I'm currently trying to randomize a list of 0s and 1s which should give a random order of zeros and ones with the following constraints:
1/3 of the items have to be 1s (respectively 2/3 are 0s)
No more than two 1s should occur consecutively
I have worked on an option, but it did not exactly turn out to be what I need. Here's my option:
for prevItem, nextItem in enumerate(WordV[: -1]):
if nextItem == WordV[prevItem+1] and WordV[prevItem+1] == WordV[prevItem+2] and nextItem ==1:
WordV[prevItem+2] = 0
if nextItem == WordV[prevItem+1] and WordV[prevItem+1] == WordV[prevItem+2] and WordV[prevItem+2] == WordV[prevItem+3] and WordV[prevItem+3] == WordV[prevItem+4] and nextItem == 0:
WordV[prevItem+2] = 1
# Check the number of ones & zeros
print(WordV)
ones= WordV.count(1)
zeros= WordV.count(0)
print(ones, zeros)
Currently, the number of ones and zeros does not add up to a proportion of 1/3 to 2/3 because the constraints replace numbers. The WordV list is a list containing 24 ones and 48 zeros that is shuffled randomly (with random.shuffle(WordV)).
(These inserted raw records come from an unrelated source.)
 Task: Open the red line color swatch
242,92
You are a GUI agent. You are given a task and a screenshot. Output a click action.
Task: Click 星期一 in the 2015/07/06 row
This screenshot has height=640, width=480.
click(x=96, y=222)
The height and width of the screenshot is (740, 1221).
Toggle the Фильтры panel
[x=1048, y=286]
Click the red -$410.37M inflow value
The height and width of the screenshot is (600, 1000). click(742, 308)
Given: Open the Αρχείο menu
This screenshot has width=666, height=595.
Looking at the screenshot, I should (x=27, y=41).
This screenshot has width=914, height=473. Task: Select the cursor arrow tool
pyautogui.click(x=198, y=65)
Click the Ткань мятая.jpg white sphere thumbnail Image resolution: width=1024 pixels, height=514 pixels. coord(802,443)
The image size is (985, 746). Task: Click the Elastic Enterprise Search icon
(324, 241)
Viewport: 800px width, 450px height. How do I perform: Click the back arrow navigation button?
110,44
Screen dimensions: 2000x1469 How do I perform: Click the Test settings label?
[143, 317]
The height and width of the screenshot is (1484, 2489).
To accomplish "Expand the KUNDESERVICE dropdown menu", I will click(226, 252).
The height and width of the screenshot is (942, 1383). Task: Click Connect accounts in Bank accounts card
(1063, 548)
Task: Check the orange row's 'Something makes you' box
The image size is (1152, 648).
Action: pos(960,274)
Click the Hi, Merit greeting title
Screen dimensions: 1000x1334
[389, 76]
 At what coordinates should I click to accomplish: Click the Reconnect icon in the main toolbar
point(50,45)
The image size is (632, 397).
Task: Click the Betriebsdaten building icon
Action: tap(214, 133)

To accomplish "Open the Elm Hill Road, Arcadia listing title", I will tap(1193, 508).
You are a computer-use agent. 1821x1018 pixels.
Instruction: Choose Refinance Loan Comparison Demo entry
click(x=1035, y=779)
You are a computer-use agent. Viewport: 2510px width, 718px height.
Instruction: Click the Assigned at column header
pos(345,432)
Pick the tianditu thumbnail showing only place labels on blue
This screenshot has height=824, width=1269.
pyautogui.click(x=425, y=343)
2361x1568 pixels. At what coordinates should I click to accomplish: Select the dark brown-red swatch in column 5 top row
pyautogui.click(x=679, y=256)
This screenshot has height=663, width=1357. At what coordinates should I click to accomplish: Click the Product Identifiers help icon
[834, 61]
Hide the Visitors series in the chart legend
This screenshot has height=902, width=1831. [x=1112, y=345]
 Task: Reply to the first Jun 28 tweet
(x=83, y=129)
Is there a smarter (and more correct) way to integrate the constraints into the code?
import numpy as np
def consecutive(data, stepsize=0):
return np.split(data, np.where(np.diff(data) != stepsize)[0]+1)
def check(list_to_check):
groups = consecutive(list_to_check)
for group in groups:
if group[0] == 1 and group.size > 2:
return True
if group[0] == 0 and group.size > 4:
return True
wordv = np.array([1]*24+[0]*48)
while check(wordv):
np.random.shuffle(wordv)
wordv will contain something like:
array([0, 0, 1, 1, 0, 1, 0, 1, 0, 0, 0, 0, 1, 0, 0, 0, 1, 0, 1, 1, 0, 1,
0, 0, 0, 0, 1, 0, 0, 0, 1, 0, 0, 0, 0, 1, 0, 0, 0, 0, 1, 0, 0, 1,
0, 1, 0, 1, 1, 0, 0, 0, 0, 1, 0, 1, 1, 0, 0, 0, 1, 0, 0, 1, 0, 0,
0, 0, 1, 0, 1, 0])
The consecutive function will split the data in groups containing the same element:
[ins] In [32]: consecutive([1,1,1,0,0,1])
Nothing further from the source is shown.